Eu estava com 31 anos, e o sistema educacional estava falido. Do lado de fora, era escuro. O cheiro dos eucaliptos alternava-se com o de bosta de cavalos. Os cachorros rondavam, amigáveis, em busca de afago ou de alguma fêmea no cio. Soprava um vento frio constante que me jogava os cabelos no rosto e brincava com minhas saias. Lá dentro, os poucos que se viam nos corredores vazios e silenciosos pareciam esperar nada, além do momento de ir embora. As salas de aula eram grandes demais para os gatos pingados que ocupavam uma ou outra carteira. Eu assumia a profissão a mim destinada desde menina. Passava a ser, oficialmente, uma peça atuante do sistema falido.
Éramos, todos, brilhantes. Com doutoramento em curso em instituições de renome, com participação nos melhores congressos internacionais, com publicações nas melhores revistas e passagens pelas melhores universidades. Acostumados a intenso trabalho intelectual, madrugadas de estudo e leituras intermináveis. A nata da nova geração de acadêmicos. Presos em um buraco negro, em que nada parecia funcionar, nada parecia sair do lugar, nada parecia ser feito para dar certo. A nata do sistema falido. A rigor, seria isso.
Tínhamos a missão hercúlea de motivar os alunos desmotivados, engajar os alunos desengajados, convencer os desacreditados, interessar os desinteressados. E a nós, quem motivava? Quem sabe os olhares sonolentos, o silêncio dos corredores, o coaxar dos sapos, a escuridão dos arredores? Ou talvez as repetidas vezes em que nos encontrávamos sozinhos em sala de aula, à espera de alunos que não vinham? Pensando quanto tempo seria sensato esperar, olhando da porta para o relógio, fingindo distrair-se com qualquer coisa, como um celular que não obtinha conexão de qualquer tipo entre as paredes daquele prédio. O prédio do sistema falido.

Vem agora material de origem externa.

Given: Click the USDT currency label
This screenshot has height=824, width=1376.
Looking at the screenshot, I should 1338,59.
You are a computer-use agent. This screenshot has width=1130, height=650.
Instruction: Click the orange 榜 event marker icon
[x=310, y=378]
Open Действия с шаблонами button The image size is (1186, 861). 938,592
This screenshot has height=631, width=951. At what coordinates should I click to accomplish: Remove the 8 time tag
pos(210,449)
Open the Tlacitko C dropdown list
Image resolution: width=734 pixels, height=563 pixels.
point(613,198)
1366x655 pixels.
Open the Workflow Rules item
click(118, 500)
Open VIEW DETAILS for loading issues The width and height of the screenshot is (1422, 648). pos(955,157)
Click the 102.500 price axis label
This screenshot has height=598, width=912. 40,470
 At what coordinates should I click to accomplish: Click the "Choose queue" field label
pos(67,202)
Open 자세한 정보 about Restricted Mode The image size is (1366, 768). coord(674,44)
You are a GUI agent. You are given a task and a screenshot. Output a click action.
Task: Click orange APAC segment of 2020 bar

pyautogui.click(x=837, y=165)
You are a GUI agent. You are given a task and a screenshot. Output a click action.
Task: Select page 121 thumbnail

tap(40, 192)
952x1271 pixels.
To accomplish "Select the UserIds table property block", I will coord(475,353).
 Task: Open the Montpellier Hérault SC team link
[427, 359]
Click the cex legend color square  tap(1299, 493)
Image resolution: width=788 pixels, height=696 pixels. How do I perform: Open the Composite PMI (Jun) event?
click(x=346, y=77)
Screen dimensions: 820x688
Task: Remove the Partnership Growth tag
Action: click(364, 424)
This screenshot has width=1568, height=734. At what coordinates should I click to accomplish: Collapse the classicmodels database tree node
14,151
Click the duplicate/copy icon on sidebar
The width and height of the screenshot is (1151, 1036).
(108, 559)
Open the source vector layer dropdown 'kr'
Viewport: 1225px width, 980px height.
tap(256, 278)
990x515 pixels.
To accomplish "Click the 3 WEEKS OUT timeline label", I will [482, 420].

Foi um ou outro olhar. Uma ou outra mão que me foi estendida, e em que ousei confiar. Não desista de nós, professora, é possível.Tornei-me capaz de vibrar com as pequenas vitórias da sala de aula árida e assustadora. Mínimas, que fossem. Bobas, talvez, mas belas aos meus olhos. Belas, apaixonantes, como nunca eles hão de imaginar. Que um deles entendesse, que outro lembrasse, que outro fizesse. Entre os bocejos e as ausências, eu aprendi a persistir. Por vaidade, por loucura, por amor, por ideologia, ou por tudo isso. Apeguei-me, sofri, desesperei-me sem que eles soubessem, em alguns momentos até mesmo, eu fui feliz. Ali, eu soube que não poderia fazer outra coisa da vida. Eu soube ali. Ali, sentindo o vento nas folhas dos eucaliptos, ouvindo o silêncio dos corredores, andando sozinha na escuridão. Que fosse, eu soube ali. Que fosse ali, sem estrutura, sem sinal de celular, sem computadores, sem lugar decente para comer e às vezes até sem alunos. Eu soube, ali.